- Data provided:
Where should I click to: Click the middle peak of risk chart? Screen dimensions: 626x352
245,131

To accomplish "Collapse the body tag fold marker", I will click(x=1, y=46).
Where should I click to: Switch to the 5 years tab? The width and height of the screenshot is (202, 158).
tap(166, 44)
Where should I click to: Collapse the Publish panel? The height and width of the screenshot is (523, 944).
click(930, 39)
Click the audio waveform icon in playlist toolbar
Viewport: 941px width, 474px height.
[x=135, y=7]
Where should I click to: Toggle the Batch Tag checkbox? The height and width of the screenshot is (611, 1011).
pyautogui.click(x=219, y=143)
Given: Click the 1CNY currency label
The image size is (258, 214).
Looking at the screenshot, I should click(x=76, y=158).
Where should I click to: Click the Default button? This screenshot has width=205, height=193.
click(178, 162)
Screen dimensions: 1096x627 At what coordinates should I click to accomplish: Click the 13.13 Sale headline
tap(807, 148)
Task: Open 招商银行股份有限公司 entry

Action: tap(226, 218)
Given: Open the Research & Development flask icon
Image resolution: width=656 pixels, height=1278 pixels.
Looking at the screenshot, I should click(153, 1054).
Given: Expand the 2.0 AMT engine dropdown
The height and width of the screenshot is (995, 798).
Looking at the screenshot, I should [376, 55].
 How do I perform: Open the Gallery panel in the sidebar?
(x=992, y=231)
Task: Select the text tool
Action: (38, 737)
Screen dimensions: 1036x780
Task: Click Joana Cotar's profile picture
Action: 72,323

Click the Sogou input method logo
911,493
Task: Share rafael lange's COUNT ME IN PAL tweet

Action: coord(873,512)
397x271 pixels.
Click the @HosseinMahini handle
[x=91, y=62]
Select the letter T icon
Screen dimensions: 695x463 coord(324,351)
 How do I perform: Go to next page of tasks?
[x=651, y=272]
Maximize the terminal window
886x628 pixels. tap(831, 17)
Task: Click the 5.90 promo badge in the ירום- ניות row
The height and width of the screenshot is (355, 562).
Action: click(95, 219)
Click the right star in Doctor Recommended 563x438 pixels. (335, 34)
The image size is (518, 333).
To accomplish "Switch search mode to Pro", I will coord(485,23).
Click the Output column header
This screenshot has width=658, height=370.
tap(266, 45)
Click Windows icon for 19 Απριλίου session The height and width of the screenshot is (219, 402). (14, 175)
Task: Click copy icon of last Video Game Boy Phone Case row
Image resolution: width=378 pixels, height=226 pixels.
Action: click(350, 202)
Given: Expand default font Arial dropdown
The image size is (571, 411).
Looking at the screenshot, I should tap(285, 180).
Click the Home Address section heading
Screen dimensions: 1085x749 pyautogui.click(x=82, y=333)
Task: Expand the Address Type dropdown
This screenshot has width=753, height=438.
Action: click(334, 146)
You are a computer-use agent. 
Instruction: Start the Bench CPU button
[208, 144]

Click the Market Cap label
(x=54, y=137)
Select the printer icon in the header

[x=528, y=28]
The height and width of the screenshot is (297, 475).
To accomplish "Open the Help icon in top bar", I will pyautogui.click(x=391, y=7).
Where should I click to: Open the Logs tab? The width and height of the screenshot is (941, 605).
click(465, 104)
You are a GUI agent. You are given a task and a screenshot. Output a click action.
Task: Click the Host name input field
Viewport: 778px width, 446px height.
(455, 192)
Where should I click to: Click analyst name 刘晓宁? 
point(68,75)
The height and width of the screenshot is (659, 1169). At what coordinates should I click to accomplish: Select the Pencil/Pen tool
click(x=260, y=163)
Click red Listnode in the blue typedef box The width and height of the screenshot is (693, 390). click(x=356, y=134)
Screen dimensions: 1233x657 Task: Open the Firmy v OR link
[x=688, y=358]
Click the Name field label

- Your goal:
Copy the listing lines verbatim, starting at the line that contains "Where should I click to: Switch" and ending at the line that contains "pyautogui.click(x=219, y=143)".

- Exercise solution:
Where should I click to: Switch to the 5 years tab? The width and height of the screenshot is (202, 158).
tap(166, 44)
Where should I click to: Collapse the Publish panel? The height and width of the screenshot is (523, 944).
click(930, 39)
Click the audio waveform icon in playlist toolbar
Viewport: 941px width, 474px height.
[x=135, y=7]
Where should I click to: Toggle the Batch Tag checkbox? The height and width of the screenshot is (611, 1011).
pyautogui.click(x=219, y=143)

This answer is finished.